Unlike other developed parts of the world, palliative care in Hong Kong is still relatively underrecognized by comparison. In 2016, studies conducted by HKU, CUHK and The Federation of Medical Societies of Hong Kong indicated that 30% of the surveyed population in Hong Kong preferred to remain at home for end-of-life care. On the other hand, it has been estimated that home death cases accounted for only 3% of the total deaths in Hong Kong, far below 40% in Taiwan and even 27% in Singapore respectively.
To make dying at home possible, a number of environmental and psychological conditions would have to be met. Firstly, there must be sufficient living space to accommodate the medical equipment and bed of the dying patient. Secondly, family members or caregivers must be able to provide palliative support and have the emotional capacity to discuss life and death issues with the patient.
Hong Kong presents some major obstacles when it comes to dying at home. As I have said before, the city’s cramped living space is usually not suitable for home death and preclude many patients as a result. Also, the general lack of education and awareness of end of life arrangements, particularly among the grassroots population, mean that most people may not even realize that home death is a real option. Finally, there is significant cultural stigma towards dying at home with some believing that it would cause their property to become haunted and subsequently lose its value. And these obstacles taken together, make it difficult for our frontline clinical staff to promote the development of home death service.

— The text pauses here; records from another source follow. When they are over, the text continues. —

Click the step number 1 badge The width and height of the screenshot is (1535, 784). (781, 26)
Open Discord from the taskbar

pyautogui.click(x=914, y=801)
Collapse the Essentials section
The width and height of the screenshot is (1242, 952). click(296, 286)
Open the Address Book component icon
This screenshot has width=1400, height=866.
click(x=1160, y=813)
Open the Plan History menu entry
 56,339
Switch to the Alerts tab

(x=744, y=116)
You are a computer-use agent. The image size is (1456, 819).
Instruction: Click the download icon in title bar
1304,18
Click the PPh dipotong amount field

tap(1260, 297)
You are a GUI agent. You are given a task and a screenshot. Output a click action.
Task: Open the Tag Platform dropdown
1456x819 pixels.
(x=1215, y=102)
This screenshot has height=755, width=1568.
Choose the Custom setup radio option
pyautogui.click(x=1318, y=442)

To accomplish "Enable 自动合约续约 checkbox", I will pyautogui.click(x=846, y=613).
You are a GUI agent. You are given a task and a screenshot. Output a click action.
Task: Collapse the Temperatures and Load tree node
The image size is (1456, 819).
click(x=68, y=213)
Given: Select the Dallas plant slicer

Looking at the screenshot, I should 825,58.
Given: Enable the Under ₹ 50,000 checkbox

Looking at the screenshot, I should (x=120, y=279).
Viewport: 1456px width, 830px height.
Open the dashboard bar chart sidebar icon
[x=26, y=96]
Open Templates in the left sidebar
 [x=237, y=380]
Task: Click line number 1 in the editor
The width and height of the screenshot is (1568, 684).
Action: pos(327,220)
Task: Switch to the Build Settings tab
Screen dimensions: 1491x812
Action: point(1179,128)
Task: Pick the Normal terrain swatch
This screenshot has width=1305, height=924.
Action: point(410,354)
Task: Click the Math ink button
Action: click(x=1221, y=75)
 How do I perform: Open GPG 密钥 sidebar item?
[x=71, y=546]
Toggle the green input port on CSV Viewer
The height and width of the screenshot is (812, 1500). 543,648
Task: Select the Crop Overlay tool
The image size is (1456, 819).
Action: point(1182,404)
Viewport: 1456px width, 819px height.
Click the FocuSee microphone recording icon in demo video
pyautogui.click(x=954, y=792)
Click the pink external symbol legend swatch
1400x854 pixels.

The implementation of home death service would help address one of the most pressing issues in Hong Kong – population aging. Increasing public acceptance and utilization of home death would not only provide the terminally ill with an alternative, more comfortable way to depart this world, but also reduce the pressure on public hospitals. It is without a doubt a win-win situation but one that can only be achieved with policy support. We hope the government will consider enacting a long-term plan that would allocate additional resources to palliative care services, particularly in home care, and strengthen public education and interorganizational collaboration on promoting home death.